Glad to see the forum is still active and running.oddly enough much like pareeeee its been about 700 odd days since I last poked my head into here.
But being how i am back in the hobby now that life has settled down I figured i would check it and hopefully be able to add some constructive advice/activity and enjoy your company once again.
currently been setting up a 15g reef with 10g sump and waiting to find the perfect sub 10g tank for a planted nano once I find a spot my wife will allow me to utilize haha.
took quite a bit of persuasion to allow the reef into the living room so we shall see how it all goes haha.
Anyways glad to see some old faces in the active user list and hope to catch up with you all.
Nate.


----------



## lohachata (Jan 27, 2006)

HEY !!!!!! who told you that you could come back to FF ??
you should be ashamed of yourself sneaking away for 2 years like that...
30 lashes with a stem of hornwort...

great to see you back Gup.good luck with your new tanks...


----------



## BV77 (Jan 22, 2005)

Welcome back, Nate.

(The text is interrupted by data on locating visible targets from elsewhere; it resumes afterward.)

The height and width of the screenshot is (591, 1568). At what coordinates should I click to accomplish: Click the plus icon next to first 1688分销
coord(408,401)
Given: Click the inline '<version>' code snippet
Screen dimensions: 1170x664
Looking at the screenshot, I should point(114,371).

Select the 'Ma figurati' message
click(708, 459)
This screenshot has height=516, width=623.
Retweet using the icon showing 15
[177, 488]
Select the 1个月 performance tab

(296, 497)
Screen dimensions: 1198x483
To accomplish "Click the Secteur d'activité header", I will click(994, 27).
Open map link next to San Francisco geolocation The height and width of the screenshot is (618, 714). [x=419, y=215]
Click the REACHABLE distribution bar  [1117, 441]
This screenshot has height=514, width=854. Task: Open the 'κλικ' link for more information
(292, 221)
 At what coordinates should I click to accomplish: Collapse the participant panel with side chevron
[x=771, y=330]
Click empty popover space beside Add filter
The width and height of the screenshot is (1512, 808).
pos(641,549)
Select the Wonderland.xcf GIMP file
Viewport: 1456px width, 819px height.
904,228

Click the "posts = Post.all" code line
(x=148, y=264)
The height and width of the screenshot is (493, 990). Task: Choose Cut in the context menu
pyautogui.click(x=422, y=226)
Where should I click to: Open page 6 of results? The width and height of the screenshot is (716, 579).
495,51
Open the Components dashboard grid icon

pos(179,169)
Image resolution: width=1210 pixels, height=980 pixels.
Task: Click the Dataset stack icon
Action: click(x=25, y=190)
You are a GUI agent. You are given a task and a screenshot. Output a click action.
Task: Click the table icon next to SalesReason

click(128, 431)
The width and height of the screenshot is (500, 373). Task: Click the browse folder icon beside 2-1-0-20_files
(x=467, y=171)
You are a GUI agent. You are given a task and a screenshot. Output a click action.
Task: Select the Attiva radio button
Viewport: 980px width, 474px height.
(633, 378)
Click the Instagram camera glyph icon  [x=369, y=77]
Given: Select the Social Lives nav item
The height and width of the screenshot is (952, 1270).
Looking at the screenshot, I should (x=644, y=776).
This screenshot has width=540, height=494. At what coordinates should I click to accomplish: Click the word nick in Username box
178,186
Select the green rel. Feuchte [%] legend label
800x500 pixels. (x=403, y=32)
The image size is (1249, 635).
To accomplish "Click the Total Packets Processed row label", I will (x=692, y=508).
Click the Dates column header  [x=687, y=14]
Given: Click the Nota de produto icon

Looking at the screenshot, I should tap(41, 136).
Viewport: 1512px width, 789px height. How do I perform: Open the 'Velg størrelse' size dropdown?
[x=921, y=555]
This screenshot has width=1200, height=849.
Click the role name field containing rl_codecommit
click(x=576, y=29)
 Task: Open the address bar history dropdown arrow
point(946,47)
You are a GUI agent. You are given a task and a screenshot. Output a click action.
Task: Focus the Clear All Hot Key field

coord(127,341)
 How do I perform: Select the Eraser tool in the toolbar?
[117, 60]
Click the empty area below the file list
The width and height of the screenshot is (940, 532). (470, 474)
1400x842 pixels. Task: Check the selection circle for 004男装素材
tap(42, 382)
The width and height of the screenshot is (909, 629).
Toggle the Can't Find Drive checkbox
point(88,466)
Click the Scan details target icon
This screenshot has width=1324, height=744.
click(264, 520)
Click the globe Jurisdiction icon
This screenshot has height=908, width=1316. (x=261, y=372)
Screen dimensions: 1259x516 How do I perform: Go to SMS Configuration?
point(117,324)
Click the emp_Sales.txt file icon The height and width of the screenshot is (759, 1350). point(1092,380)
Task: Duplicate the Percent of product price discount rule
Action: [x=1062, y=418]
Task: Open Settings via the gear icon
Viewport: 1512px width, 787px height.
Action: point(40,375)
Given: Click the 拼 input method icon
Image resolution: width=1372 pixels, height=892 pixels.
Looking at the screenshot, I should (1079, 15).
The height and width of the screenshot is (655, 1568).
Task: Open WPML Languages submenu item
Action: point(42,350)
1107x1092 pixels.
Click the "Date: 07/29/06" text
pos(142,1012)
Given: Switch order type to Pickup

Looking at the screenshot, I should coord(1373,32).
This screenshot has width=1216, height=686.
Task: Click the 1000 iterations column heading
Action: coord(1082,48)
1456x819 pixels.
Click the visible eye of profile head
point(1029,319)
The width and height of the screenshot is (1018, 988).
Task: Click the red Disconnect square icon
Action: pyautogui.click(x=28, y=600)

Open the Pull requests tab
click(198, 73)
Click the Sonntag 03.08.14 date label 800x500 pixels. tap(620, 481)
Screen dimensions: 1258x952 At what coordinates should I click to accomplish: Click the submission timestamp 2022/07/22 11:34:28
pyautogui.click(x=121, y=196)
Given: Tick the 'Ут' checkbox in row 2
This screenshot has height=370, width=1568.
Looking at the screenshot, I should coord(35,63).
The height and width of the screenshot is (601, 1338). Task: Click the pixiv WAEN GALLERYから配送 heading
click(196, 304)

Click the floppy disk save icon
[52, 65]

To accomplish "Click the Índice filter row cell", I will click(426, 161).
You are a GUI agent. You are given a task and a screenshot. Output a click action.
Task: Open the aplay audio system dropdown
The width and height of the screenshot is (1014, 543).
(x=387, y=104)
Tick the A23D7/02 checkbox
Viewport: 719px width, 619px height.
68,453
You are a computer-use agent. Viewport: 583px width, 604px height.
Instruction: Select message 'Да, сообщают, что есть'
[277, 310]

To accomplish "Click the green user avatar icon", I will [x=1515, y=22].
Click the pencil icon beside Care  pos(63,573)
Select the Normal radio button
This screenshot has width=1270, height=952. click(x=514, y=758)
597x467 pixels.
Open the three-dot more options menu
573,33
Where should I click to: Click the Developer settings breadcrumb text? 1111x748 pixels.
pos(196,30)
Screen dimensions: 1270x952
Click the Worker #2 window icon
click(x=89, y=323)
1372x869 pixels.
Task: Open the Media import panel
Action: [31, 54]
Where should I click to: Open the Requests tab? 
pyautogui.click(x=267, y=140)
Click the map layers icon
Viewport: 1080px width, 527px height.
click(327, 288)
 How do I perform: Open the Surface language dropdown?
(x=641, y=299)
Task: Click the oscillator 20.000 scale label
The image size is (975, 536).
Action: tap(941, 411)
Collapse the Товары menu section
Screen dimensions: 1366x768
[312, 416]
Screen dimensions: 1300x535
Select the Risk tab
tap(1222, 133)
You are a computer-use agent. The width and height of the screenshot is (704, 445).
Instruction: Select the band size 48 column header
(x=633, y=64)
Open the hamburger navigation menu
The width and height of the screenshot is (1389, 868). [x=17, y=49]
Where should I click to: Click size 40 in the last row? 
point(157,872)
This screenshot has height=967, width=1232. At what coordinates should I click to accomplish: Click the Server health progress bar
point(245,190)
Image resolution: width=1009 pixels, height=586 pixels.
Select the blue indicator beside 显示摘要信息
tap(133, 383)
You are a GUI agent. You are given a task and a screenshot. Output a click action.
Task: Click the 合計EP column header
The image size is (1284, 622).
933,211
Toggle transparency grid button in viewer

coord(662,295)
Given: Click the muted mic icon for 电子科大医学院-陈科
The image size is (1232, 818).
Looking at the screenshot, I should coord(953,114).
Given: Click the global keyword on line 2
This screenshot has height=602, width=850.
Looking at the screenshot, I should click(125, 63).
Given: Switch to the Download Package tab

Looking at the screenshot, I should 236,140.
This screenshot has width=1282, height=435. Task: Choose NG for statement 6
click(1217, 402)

The chat room isn't busy anymore like it was, but the forum is still active.......I'd like to see the chat pick up again. That was good evening entertainment for me. Getting to "know" you guys like that and talk other hobbies and things we do was great.


----------



## Betta man (Mar 25, 2011)

Chat is broken.... Anyways WB!


----------



## guppyart (Jan 22, 2005)

heh glad to be back. 
still working on the wife letting me rock a second tank yet haha. she agreed to discuss it further once I finish making her desk so thats a positive.
I do miss those evenings spent in chat many good times where had.
thinking maybe even just a 10g to run some microfish and a crap ton of plants  the only way to do it.


----------



## COM (Mar 15, 2008)

I'm back too! Guard your under gravel filters... still on a mission to destroy that antiquated crap!


----------